South Korea, the US and Japan will sign their first-ever trilateral intelligence-sharing pact next week to better cope with North Korea’s increasing nuclear and missile threats, Seoul officials said yesterday.
The US has separate, bilateral intelligence-sharing agreements with South Korea and Japan, both US allies that are hosts to tens of thousands of US troops.
However, Seoul and Japan do not have such bilateral pacts amid long-running history disputes stemming from Japan’s colonial rule of the Korean Peninsula from 1910 to 1945.
Photo: EPA
In 2012, the two almost forged their first-ever intelligence-sharing pact, but its signing was scrapped at the last minute due to public backlash in South Korea.

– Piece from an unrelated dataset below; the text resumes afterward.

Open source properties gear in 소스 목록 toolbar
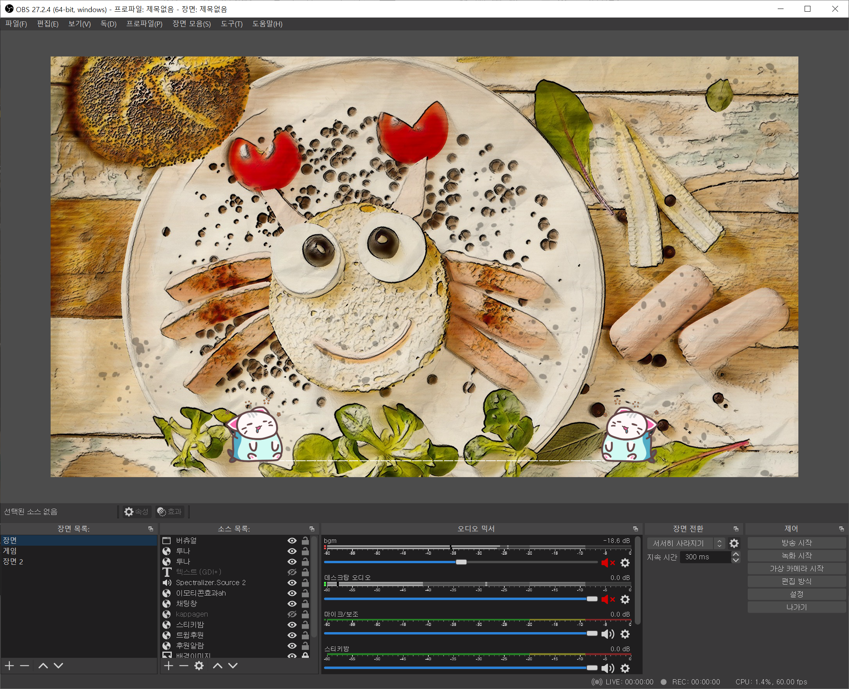 pyautogui.click(x=199, y=666)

Under the trilateral pact, South Korea and Japan would share intelligence — only on North Korea’s nuclear and missile programs — via the US, according to a statement by the South Korean Ministry of Defense.
The pact would enable the three countries to swiftly respond to any North Korean provocation at a time when its threats are growing following its third nuclear test in February last year, the statement said.

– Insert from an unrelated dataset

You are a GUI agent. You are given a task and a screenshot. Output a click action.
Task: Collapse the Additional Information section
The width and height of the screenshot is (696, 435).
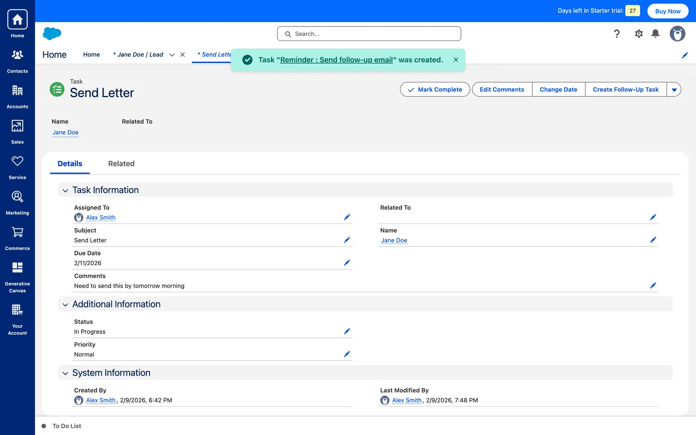(x=65, y=305)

The use of Japanese intelligence assets would boost surveillance on North Korea, it added.
The formal signing of the pact by the South Korean vice minister of defense and his US and Japanese counterparts will take place on Monday, according to South Korean defense officials.
The Korean Peninsula remains in a technical state of war because the 1950 to 1953 Korean War ended with an armistice, not a peace treaty.